(Items listed in a dataset)
=== Section Start ===
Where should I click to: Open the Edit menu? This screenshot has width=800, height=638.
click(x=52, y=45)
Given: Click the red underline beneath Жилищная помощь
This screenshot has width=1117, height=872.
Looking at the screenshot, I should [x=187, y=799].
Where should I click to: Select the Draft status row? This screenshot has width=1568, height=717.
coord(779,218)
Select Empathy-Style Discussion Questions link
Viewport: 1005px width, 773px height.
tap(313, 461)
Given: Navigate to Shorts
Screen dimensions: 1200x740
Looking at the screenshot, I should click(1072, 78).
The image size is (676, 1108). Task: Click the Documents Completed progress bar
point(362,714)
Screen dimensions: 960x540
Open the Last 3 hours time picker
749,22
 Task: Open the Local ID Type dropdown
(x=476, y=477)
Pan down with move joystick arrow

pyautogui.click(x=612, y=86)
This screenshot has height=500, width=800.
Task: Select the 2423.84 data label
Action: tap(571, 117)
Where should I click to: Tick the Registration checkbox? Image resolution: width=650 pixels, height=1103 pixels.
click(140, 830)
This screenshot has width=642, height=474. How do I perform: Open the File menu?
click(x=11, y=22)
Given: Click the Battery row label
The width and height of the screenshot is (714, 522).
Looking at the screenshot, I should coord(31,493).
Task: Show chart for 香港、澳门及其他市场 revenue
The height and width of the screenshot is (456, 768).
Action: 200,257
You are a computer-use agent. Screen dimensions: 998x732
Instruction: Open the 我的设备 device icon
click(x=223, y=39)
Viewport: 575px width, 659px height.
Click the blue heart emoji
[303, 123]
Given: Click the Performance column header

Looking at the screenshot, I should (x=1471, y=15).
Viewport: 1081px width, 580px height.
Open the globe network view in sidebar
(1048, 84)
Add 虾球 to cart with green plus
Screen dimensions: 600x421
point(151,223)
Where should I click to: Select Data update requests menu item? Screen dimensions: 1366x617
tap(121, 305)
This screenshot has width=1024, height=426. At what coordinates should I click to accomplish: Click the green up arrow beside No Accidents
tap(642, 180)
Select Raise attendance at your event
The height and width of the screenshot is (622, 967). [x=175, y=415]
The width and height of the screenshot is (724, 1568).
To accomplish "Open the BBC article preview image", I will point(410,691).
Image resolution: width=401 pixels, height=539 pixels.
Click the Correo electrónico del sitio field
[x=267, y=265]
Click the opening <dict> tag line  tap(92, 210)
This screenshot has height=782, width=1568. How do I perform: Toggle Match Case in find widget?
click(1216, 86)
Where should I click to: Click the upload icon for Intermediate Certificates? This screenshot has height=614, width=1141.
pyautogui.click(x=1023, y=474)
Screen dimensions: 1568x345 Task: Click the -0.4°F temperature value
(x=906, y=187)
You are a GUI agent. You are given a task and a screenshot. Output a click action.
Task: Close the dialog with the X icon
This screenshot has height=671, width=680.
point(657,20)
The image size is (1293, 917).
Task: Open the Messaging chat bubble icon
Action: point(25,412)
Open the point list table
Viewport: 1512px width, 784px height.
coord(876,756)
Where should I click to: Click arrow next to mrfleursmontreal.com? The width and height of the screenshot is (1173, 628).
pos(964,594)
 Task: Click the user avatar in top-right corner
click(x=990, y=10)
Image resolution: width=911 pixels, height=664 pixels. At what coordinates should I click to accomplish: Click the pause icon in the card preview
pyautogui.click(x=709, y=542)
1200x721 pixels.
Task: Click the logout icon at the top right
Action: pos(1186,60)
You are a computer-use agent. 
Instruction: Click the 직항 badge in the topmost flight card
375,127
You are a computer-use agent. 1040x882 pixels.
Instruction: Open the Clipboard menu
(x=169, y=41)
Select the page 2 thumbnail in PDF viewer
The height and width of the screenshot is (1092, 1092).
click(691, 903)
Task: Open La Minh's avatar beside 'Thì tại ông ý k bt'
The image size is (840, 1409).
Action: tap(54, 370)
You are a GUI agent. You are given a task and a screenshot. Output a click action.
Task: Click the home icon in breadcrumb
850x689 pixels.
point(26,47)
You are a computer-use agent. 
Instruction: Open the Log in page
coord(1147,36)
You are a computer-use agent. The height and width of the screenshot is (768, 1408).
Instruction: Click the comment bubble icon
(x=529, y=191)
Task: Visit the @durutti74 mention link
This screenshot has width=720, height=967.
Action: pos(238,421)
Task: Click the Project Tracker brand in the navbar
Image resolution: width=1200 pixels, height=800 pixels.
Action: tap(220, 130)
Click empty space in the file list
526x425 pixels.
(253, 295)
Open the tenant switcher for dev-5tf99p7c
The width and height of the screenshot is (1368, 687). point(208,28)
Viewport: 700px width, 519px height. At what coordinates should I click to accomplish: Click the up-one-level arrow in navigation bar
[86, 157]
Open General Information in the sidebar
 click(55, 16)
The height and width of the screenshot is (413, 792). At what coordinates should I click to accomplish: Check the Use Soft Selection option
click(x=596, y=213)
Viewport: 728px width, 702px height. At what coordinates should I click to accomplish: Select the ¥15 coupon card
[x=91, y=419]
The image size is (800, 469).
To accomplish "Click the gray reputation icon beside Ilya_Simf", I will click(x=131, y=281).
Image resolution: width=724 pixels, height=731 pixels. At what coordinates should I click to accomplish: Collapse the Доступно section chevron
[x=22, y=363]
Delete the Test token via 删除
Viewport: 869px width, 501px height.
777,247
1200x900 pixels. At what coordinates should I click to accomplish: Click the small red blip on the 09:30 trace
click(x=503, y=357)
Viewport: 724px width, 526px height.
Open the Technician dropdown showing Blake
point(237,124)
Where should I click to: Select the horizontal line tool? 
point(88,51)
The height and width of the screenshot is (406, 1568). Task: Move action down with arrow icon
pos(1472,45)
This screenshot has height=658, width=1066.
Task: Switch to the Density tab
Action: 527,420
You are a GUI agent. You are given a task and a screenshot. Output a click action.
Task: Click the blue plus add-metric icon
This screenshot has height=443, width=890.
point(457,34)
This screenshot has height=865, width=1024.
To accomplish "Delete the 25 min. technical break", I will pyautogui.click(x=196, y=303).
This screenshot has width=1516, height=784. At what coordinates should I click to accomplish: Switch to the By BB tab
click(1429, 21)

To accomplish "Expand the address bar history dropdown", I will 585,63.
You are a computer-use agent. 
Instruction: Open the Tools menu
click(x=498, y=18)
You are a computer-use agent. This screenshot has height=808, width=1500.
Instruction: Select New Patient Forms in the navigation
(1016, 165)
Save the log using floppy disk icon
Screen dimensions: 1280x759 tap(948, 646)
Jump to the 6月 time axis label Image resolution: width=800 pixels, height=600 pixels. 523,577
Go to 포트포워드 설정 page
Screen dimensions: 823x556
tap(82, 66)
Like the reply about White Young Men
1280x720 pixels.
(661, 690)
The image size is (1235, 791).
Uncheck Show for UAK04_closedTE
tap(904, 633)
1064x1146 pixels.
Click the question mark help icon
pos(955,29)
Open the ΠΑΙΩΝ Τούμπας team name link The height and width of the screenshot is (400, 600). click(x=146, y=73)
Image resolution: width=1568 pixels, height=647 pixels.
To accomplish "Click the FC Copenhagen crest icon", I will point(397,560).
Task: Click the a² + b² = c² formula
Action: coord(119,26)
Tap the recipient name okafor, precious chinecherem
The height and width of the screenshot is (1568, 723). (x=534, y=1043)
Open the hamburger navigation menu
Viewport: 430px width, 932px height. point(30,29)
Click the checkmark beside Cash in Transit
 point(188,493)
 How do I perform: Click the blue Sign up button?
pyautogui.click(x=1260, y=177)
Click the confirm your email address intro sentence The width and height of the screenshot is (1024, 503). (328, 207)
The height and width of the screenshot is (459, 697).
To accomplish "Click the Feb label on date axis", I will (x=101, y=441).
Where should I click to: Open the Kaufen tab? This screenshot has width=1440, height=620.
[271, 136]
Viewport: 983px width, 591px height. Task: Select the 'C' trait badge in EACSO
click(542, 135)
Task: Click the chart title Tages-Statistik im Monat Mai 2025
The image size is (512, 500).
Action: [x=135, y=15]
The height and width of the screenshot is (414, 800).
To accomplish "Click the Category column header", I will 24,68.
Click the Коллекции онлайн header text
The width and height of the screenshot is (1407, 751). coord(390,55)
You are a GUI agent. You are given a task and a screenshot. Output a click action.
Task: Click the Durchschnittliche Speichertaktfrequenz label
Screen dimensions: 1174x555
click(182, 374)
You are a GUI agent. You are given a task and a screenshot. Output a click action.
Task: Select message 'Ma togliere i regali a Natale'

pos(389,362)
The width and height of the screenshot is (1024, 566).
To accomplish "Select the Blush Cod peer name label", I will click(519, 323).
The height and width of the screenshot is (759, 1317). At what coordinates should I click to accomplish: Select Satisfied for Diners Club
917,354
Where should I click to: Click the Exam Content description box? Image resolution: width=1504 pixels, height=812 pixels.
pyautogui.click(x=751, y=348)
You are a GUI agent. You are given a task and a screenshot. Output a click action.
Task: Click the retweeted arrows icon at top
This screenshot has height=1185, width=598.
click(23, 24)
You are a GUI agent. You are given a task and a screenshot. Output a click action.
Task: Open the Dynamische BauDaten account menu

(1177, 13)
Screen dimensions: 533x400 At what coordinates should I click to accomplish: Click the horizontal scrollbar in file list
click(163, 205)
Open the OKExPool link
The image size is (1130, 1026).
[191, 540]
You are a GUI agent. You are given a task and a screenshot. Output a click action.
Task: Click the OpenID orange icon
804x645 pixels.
=== Section End ===
• PROBLEM TO WORK ON: In the reply, include exactly the lines from the beginning of the entries above through the line holding "Viewport: 1081px width, 580px height.", and nothing besides.

• SOLUTION BELOW:
Where should I click to: Open the Edit menu? This screenshot has width=800, height=638.
click(x=52, y=45)
Given: Click the red underline beneath Жилищная помощь
This screenshot has width=1117, height=872.
Looking at the screenshot, I should [x=187, y=799].
Where should I click to: Select the Draft status row? This screenshot has width=1568, height=717.
coord(779,218)
Select Empathy-Style Discussion Questions link
Viewport: 1005px width, 773px height.
tap(313, 461)
Given: Navigate to Shorts
Screen dimensions: 1200x740
Looking at the screenshot, I should click(1072, 78).
The image size is (676, 1108). Task: Click the Documents Completed progress bar
point(362,714)
Screen dimensions: 960x540
Open the Last 3 hours time picker
749,22
 Task: Open the Local ID Type dropdown
(x=476, y=477)
Pan down with move joystick arrow

pyautogui.click(x=612, y=86)
This screenshot has height=500, width=800.
Task: Select the 2423.84 data label
Action: tap(571, 117)
Where should I click to: Tick the Registration checkbox? Image resolution: width=650 pixels, height=1103 pixels.
click(140, 830)
This screenshot has width=642, height=474. How do I perform: Open the File menu?
click(x=11, y=22)
Given: Click the Battery row label
The width and height of the screenshot is (714, 522).
Looking at the screenshot, I should coord(31,493).
Task: Show chart for 香港、澳门及其他市场 revenue
The height and width of the screenshot is (456, 768).
Action: 200,257
You are a computer-use agent. Screen dimensions: 998x732
Instruction: Open the 我的设备 device icon
click(x=223, y=39)
Viewport: 575px width, 659px height.
Click the blue heart emoji
[303, 123]
Given: Click the Performance column header

Looking at the screenshot, I should (x=1471, y=15).
Viewport: 1081px width, 580px height.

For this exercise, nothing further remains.